*Data extracted from a collection*:
============
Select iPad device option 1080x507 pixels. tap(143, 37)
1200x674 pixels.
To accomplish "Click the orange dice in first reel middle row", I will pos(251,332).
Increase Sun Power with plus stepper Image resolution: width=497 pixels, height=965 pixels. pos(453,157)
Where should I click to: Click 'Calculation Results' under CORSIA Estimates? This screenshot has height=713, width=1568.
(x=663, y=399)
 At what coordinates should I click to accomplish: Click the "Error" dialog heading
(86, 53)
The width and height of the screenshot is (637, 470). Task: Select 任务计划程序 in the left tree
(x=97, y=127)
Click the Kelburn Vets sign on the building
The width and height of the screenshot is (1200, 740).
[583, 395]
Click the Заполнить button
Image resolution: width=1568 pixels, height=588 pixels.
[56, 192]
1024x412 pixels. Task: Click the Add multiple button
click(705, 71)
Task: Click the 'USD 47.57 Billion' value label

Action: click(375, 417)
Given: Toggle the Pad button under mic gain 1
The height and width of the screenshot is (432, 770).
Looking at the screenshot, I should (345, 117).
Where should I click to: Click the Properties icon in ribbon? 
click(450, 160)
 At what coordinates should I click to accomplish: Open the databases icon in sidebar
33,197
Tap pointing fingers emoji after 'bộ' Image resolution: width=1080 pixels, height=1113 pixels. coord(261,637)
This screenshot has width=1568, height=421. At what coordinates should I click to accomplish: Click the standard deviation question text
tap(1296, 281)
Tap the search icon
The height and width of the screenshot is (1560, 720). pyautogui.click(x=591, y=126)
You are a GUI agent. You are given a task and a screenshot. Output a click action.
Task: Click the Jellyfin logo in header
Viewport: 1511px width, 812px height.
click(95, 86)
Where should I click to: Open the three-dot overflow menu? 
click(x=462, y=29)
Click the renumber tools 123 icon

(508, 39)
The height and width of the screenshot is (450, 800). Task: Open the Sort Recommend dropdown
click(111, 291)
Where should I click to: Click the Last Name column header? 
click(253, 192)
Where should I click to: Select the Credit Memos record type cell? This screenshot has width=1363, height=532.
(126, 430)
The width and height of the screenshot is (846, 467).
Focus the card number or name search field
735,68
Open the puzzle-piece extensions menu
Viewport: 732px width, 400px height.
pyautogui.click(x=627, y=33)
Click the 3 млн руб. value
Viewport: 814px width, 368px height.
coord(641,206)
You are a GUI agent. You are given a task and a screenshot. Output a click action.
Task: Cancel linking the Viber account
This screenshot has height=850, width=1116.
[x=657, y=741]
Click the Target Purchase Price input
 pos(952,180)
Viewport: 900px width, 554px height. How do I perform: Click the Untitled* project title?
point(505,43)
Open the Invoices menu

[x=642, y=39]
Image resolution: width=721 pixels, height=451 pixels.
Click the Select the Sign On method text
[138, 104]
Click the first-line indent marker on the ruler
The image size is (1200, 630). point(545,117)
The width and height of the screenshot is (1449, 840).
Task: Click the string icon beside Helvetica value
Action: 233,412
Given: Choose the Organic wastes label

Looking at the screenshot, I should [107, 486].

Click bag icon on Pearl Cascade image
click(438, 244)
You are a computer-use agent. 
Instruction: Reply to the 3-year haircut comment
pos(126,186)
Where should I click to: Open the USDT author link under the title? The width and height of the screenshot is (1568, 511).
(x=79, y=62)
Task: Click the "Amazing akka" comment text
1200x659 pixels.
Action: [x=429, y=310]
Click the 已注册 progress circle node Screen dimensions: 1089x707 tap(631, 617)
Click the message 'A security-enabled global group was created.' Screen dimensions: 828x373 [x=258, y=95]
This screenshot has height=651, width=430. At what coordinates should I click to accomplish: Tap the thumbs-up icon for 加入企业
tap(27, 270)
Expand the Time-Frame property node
============
*WHAT YOU WILL DO*: The line containing "Increase Sun Power" marks the end. Please print exactly every line from the top of the data to it, both included, and nothing more.

*WRITTEN REPLY*:
Select iPad device option 1080x507 pixels. tap(143, 37)
1200x674 pixels.
To accomplish "Click the orange dice in first reel middle row", I will pos(251,332).
Increase Sun Power with plus stepper Image resolution: width=497 pixels, height=965 pixels. pos(453,157)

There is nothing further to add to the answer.